OAR* Number OAR length Distance between adjacent markers (kb)
  of SNPs (Mb) Average SD Median Maximum
1 5563 299.6 53.86 49.81 44.31 913.19
2 5183 263.1 50.77 42.36 43.09 898.52
3 4678 242.7 51.89 47.83 43.00 1335.67
4 2520 127.1 50.46 37.72 43.62 474.43
5 2225 116.0 52.14 46.70 43.65 842.19
6 2439 129.0 52.92 74.23 42.54 2936.69
7 2115 108.7 51.41 49.14 43.34 1053.01
8 1937 97.8 50.51 41.06 42.62 463.76
9 2020 100.8 49.92 41.02 42.15 789.82
10 1717 94.1 54.84 112.45 43.05 3418.84
11 1110 66.9 60.29 52.83 48.92 477.63
12 1606 85.8 53.49 56.02 43.47 1167.57
13 1603 88.9 55.47 49.42 45.92 903.00
14 1093 68.7 62.96 69.38 48.12 1328.81
15 1581 89.8 56.86 65.97 45.03 1631.39
16 1488 77.1 51.83 39.67 43.29 424.04
17 1340 78.4 58.58 48.44 47.96 562.71
18 1328 71.9 54.17 45.48 45.18 538.75
19 1165 64.8 55.67 42.58 46.03 416.87
20 1071 55.5 51.90 51.52 42.77 1044.18
21 846 55.1 65.25 98.90 49.75 2422.03
22 1026 55.0 53.68 82.14 43.52 2257.62
23 1075 66.3 61.72 51.34 48.55 715.16
24 702 44.2 63.10 45.65 52.15 343.63
25 952 48.0 50.52 39.50 43.68 589.56
26 874 49.8 57.07 69.51 46.65 1754.10

* Ovis aries autosome.

3.2. Extent of genome-wide LD

The reduction in LD (r2) by increasing the pairwise distance between SNPs is presented in Table 2. The average r2 was 0.26±0.30 when the pairwise distance between SNPs was <10 kb, but it rapidly decreased to 0.21±0.25 when the distance increased to 10–20 kb.
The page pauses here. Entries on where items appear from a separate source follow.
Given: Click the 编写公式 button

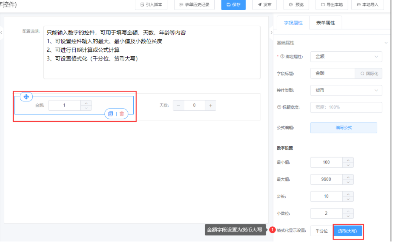Looking at the screenshot, I should coord(343,128).
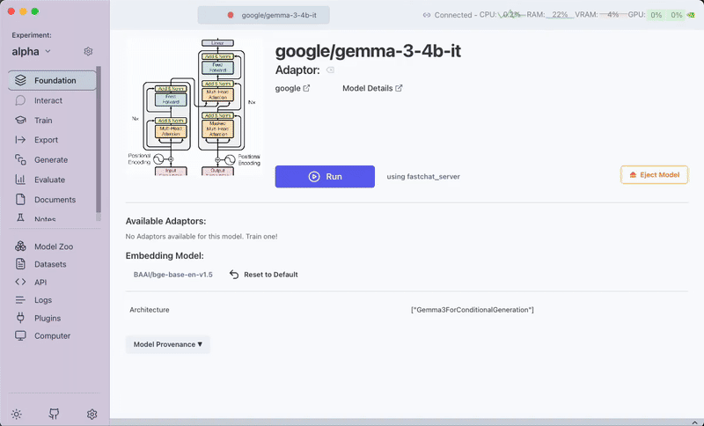Open the Model Details link

[372, 88]
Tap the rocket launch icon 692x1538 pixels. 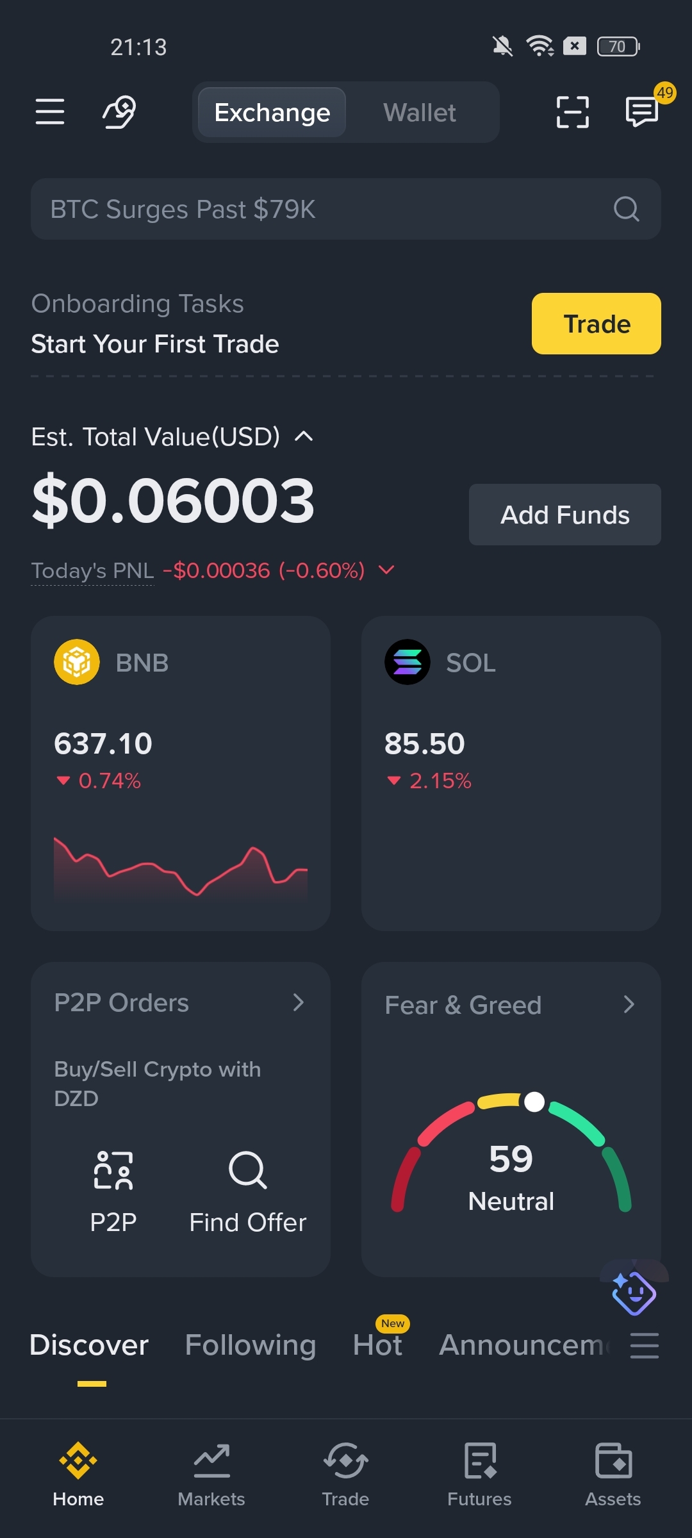(120, 112)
At the pairwise distance of 40–60 kb, which was close to the average inter-marker space in this study, the average r2 was only 0.10±0.16. The percentage of pairwise SNPs with high LD (r20.20) up to 10 kb apart was 39 %, which decreased to 16 % for the SNP pairs with 40–60 kb of distance (Table 2). The average LD between SNPs with up to 5 Mb of distance (4 481 704 SNP pairs) is presented for all 26 ovine autosomes (Table S1 in the Supplement). Moreover, r2 was calculated for only the adjacent SNP pairs (0.13±0.19), of which up to 51 % of SNP pairs had r2<0.05 and only 19.1 % had r2>0.2 (Fig. S2).

Figure 1.

Figure 1

PCA plot based on a genomic relationship matrix. The first two principal components (PCs) and the variance explained by each component is shown on the corresponding axis. The amount of variance explained by the first two components is relatively small (10.5 %), representing a great deal of genetic diversity among samples.

Table 2.

Summary statistics of average of r2 calculated for each distance category.

Distance Number of r2
(Mb) SNP pairs Average (±SD) Median Proportion of Proportion of
        r2>0.2 r2>0.3
0.00–0.01 1998 0.26±0.30 0.13 0.39 0.302
0.01–0.02 4668 0.21±0.25 0.1 0.332 0.245
0.02–0.04 16 029 0.14±0.20 0.06 0.218 0.143
0.04–0.06 19 595 0.10±0.16 0.04 0.156 0.092
0.06–0.10 38 188 0.08±0.13 0.03 0.099 0.055
0.10–0.20 94 912 0.05±0.08 0.02 0.048 0.022
0.20–0.50 279 781 0.04±0.06 0.02 0.286 0.082
0.50–1.00 460 532 0.03±0.05 0.02 0.013 0.002
1.00–2.00 909 607 0.03±0.04 0.02 0.01 0.002
2.00–5.00 2 656 394 0.03±0.04 0.01 0.006 0.001

3.3. Ne

The historical and recent Ne values were estimated using average r2 calculated in different pairwise distances between SNPs. The Ne of approximately 3500 generations ago was estimated to be 6475, which decreased to approximately 3000 about 500 generations ago and then continued to decline more rapidly until recent generations. We estimated that the Ne for Zandi sheep five generations ago was 122 (Fig. 2). A plot magnifying the changes in Ne of more recent generations is also illustrated in Fig. S3.

Figure 2.

Figure 2

Estimation of effective population size (Ne) of Zandi sheep using genome-wide linkage disequilibrium (r2) between SNPs. Ne was estimated using average r2 between markers at different distances by SNeP software. The Ne in the past (approximately 3500 generations ago) was 6475, which decreased to 3000 approximately 500 generations ago and then continued to decrease more rapidly until recent generations. The Ne of recent populations (up to five generations ago) was estimated to be 122.

3.4. ROHs and ROH-based inbreeding (FROH)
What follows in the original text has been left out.